L’ultima riflessione è se vogliamo di natura blandamente ontologica: i domini convenzionali sono naturali, originari ed esistono a prescindere dalla varia umanità che li popola e che li percepisce come tali. Quello “cibernetico” è un dominio artefatto e artificiale ma che al contempo eredita dai domini convenzionali tutta la loro materialità e la loro fisicità. Infatti se, per ipotesi di studio, il dominio cibernetico dovesse improvvisamente cessare di esistere, i domini convenzionali gli sopravviverebbero, continuando a esistere uguali a sé stessi


Al contrario, qualora a cessare di esistere fossero i domini naturali, quello cibernetico sparirebbe insieme a loro. Ciò evidenzia una palese condizione di subordinamento ontologico e soprattutto indica chiaramente il verso univoco del vettore che descrive la dipendenza del dominio cibernetico dagli altri.

Inoltre la semplice esistenza – e il mantenimento in una condizione di funzionalità standard – del dominio cibernetico presuppone un considerevole sforzo positivo da parte dell’uomo, uno sforzo senza soluzione di continuità. Mantenere il dominio cibernetico costa “energia” e la quantità di energia richiesta è tanto maggiore quanto più il dominio cibernetico verrà caricato di applicazioni ad alta rilevanza strategica.

Tutto questo sforzo ha certamente un costo enorme ma, di contro, ha anche un valore altrettanto significativo. Valore che – in virtù della subordinazione ontologica di cui sopra – può essere evidentemente tutelato anche con azioni di tipo “cinetico”, poste in essere fuori dal dominio cyber, esattamente come Israele ha recentemente scelto di fare (e di pubblicizzare).

Chi si stupisce o considera come una novità significativa la risposta “cinetica” di Israele alle attività cyber di Hamas, chi la vuole considerare come un “precedente strategico” è – più o meno consapevolmente – ancora dipendente dall’antiquato stereotipo del “cyberspazio alla War Games”, ovvero inteso come una “scacchiera” dove i giocatori fanno il proprio gioco, attuano la propria strategia, ma sempre e soltanto rimanendo fisicamente confinati all’interno del tavoliere ligneo geometricamente suddiviso dall’alternanza di 32 case bianche e 32 case nere.


Ma la “realtà del gioco” – la realtà di ogni gioco – è (esattamente come il “dominio cibernetico”) soltanto una partizione della “realtà-reale” e non bisogna mai dimenticare che nella realtà-reale l’esito del gioco può essere deciso anche da un banalissimo ma fastidioso disturbo gastrointestinale (e non v’è dubbio che il dominio interessato sia, in questo caso, del tutto differente…).

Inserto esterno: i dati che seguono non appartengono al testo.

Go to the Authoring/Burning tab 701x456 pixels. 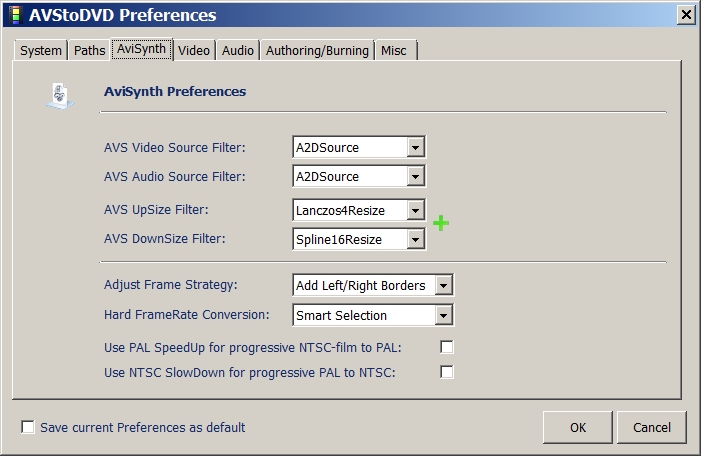point(317,50)

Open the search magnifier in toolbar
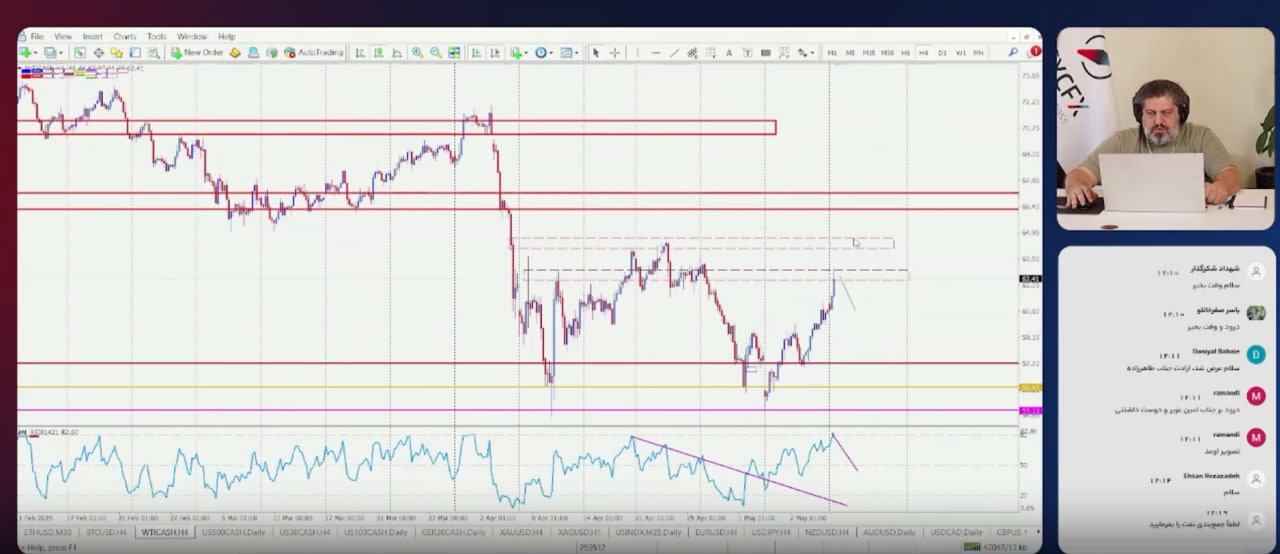pos(1013,52)
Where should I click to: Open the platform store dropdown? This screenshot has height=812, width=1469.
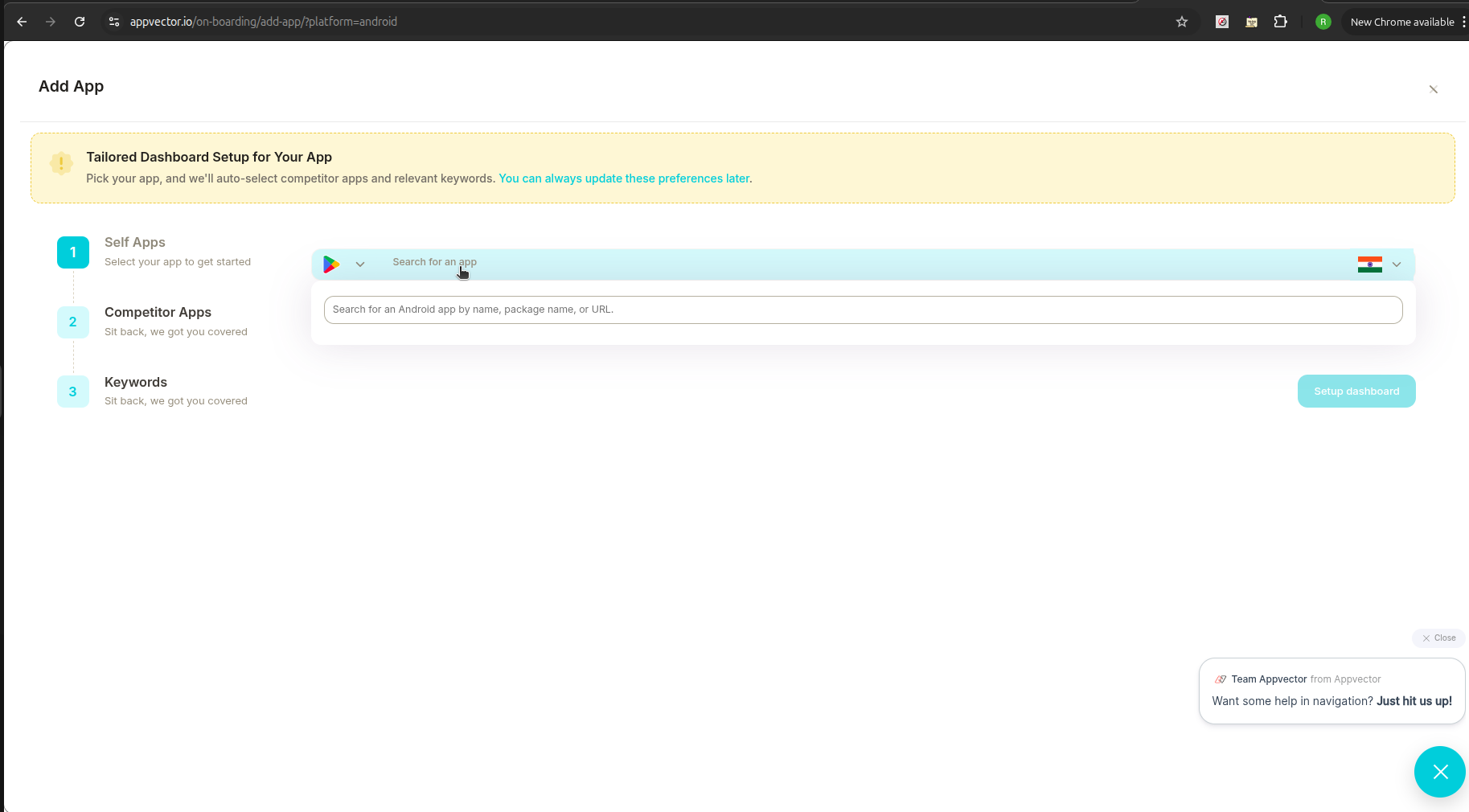359,264
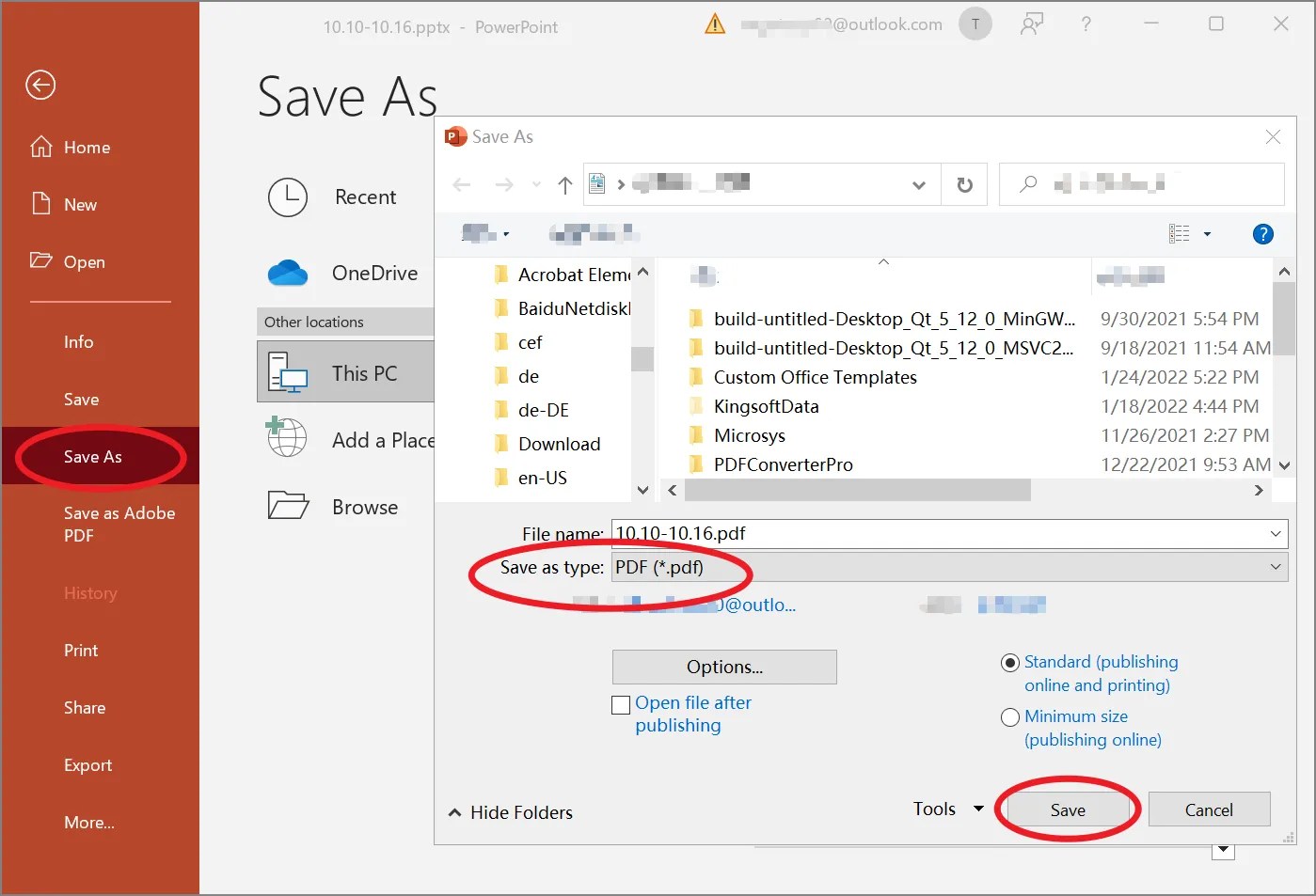The image size is (1316, 896).
Task: Select Export from the left menu
Action: coord(87,764)
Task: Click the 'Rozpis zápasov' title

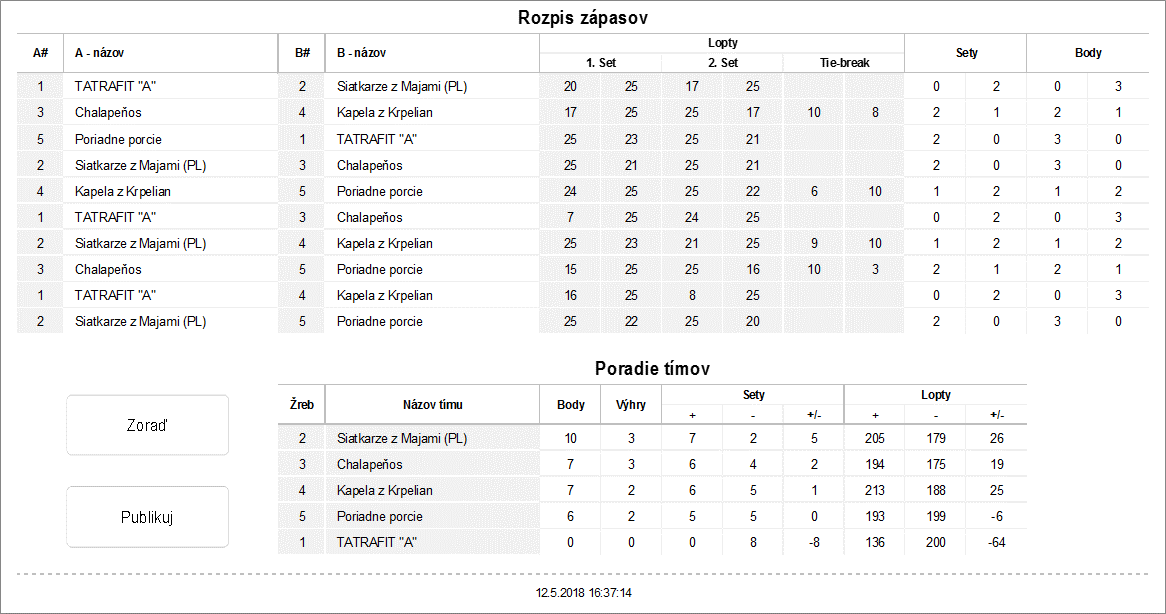Action: pos(583,18)

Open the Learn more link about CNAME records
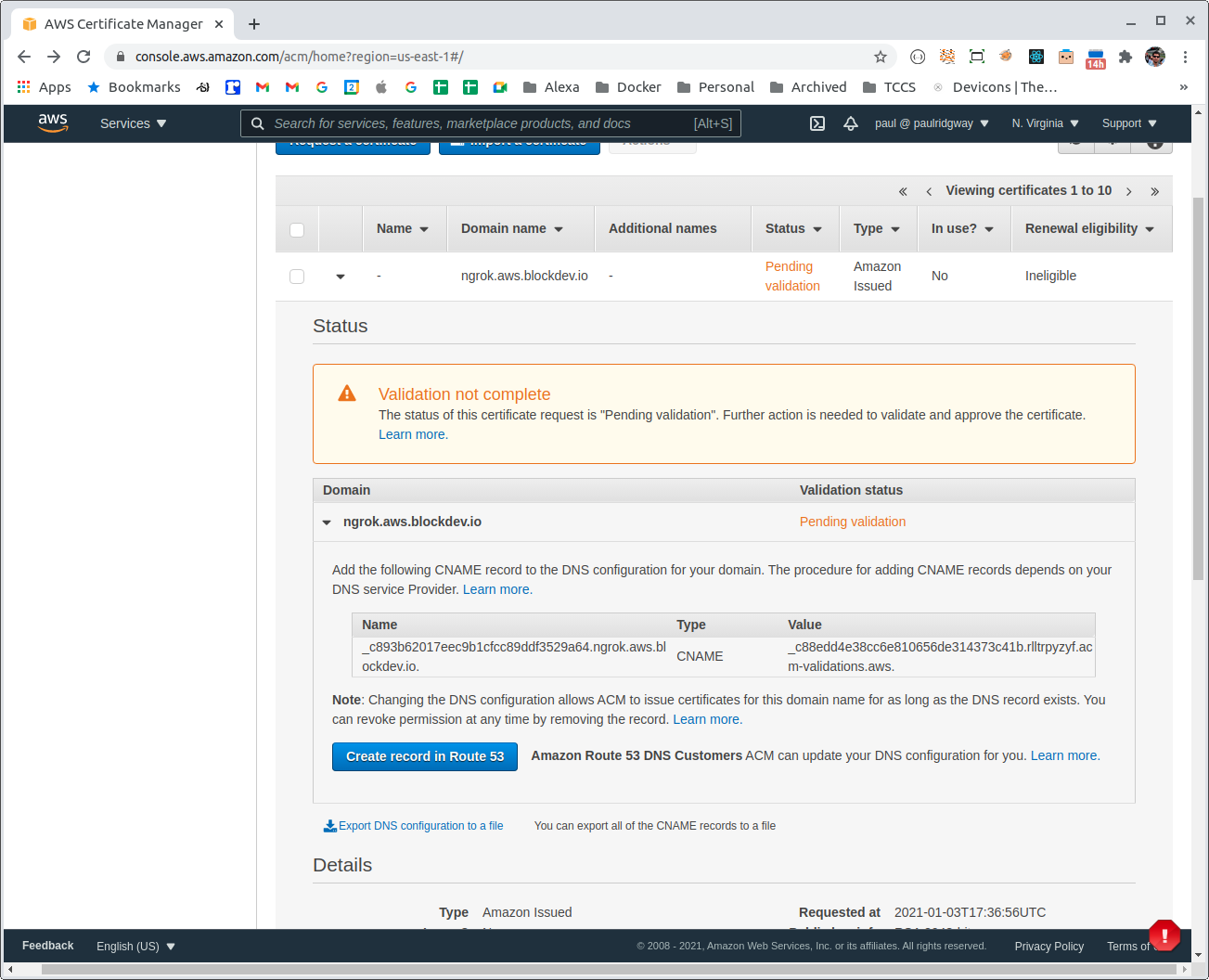click(495, 589)
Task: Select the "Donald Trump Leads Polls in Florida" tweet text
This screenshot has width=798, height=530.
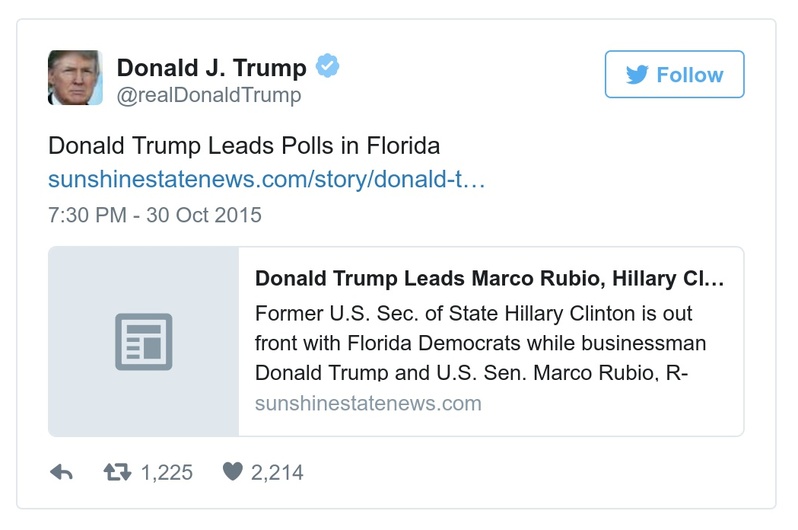Action: (x=244, y=146)
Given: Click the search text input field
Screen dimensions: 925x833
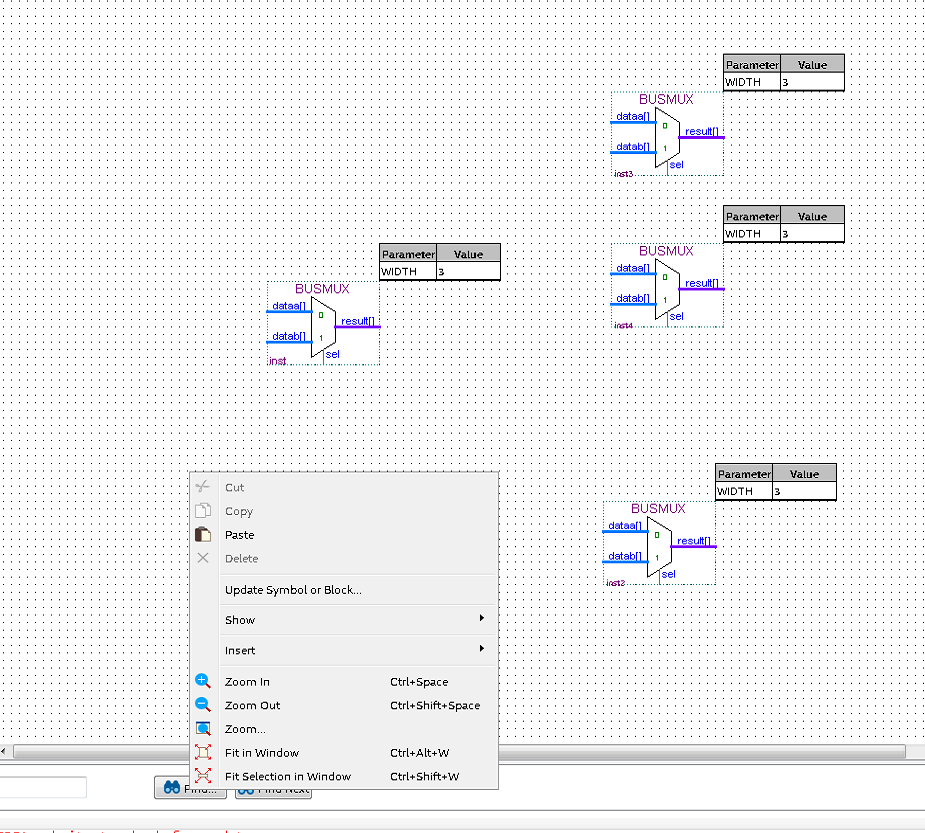Looking at the screenshot, I should [43, 788].
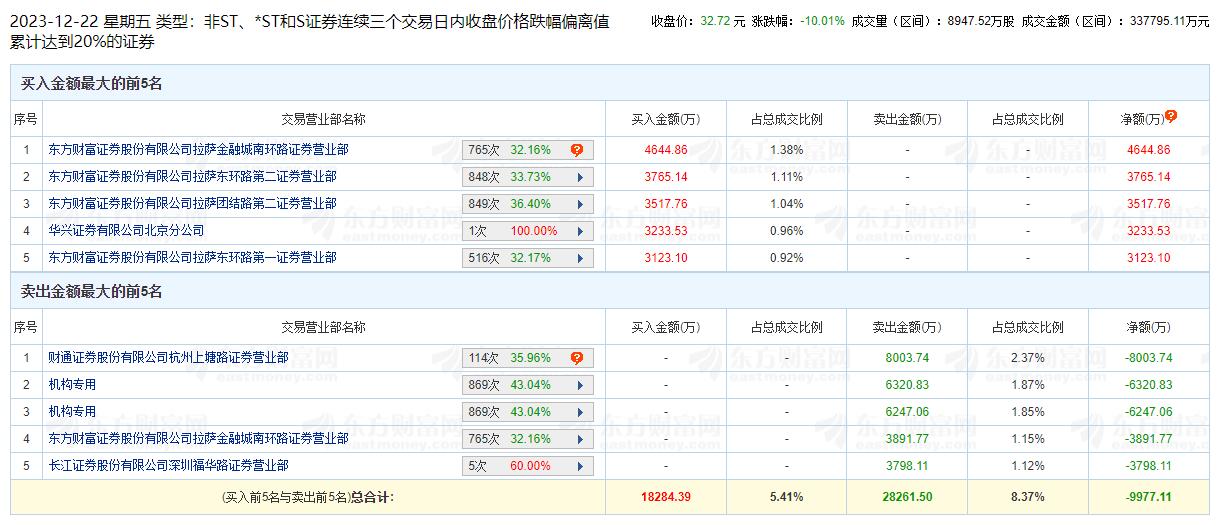The width and height of the screenshot is (1219, 527).
Task: Open the 东方财富拉萨团结路第二证券营业部 link
Action: coord(192,204)
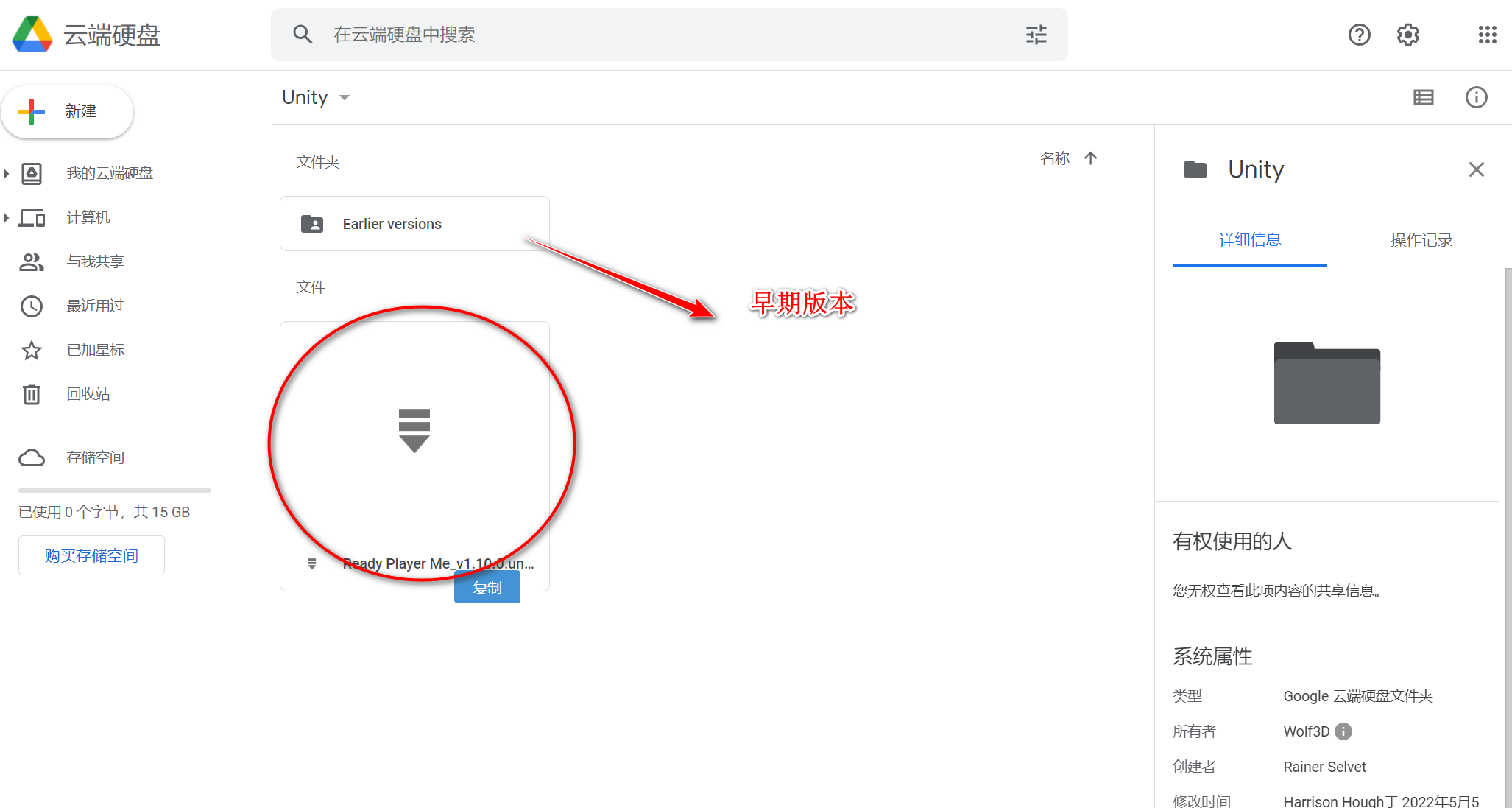Select the Details (详细信息) tab
Viewport: 1512px width, 808px height.
(x=1249, y=240)
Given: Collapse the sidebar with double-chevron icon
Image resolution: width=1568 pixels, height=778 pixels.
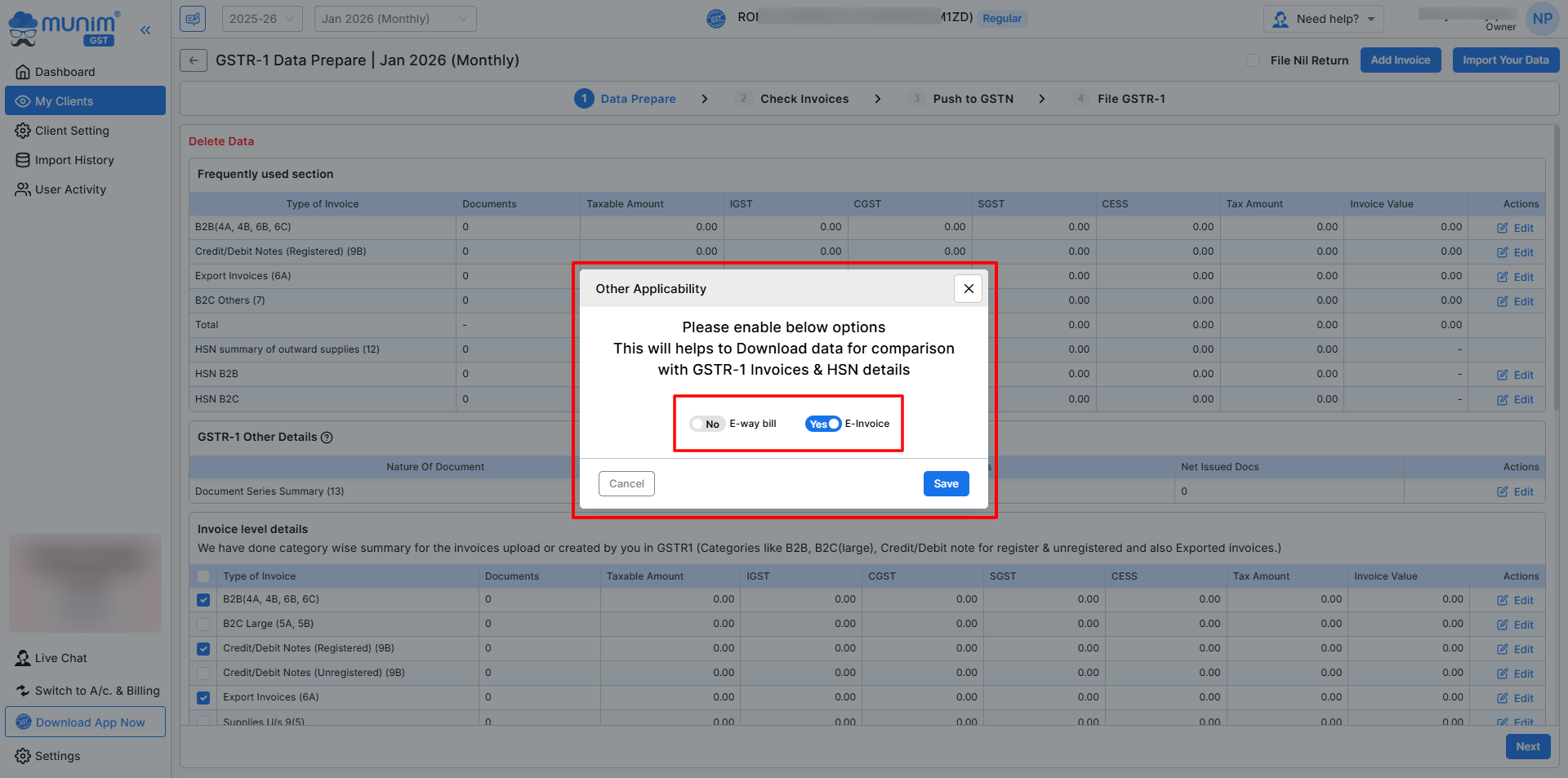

Se da questa vicenda si può imparare qualcosa – oggi come tre anni fa – è proprio che quello cibernetico non può, né dovrebbe mai, essere considerato un “dominio” a sé stante ma semmai uno “strato di tecno-mediazione informativa” (ci si passi l’espressione ardita…) che accomuna e connette tutti i domini operativi (questo per lo meno nell’ambito dell’assetto teoretico della disciplina degli Studi Strategici).

Uno strato di importanza fondamentale, certo, ma che proprio per questo motivo va correttamente interpretato e messo al riparo da romantici e rassicuranti fraintendimenti.

La morale è che il “dominio cibernetico” soccombe sempre al destino – che sia di esistenza o di distruzione – dei domini naturali. Per, cui parafrasando il sommo poeta gallese, finalmente dovremmo rassegnarci a riconoscere che “…cyber shall have no dominion”.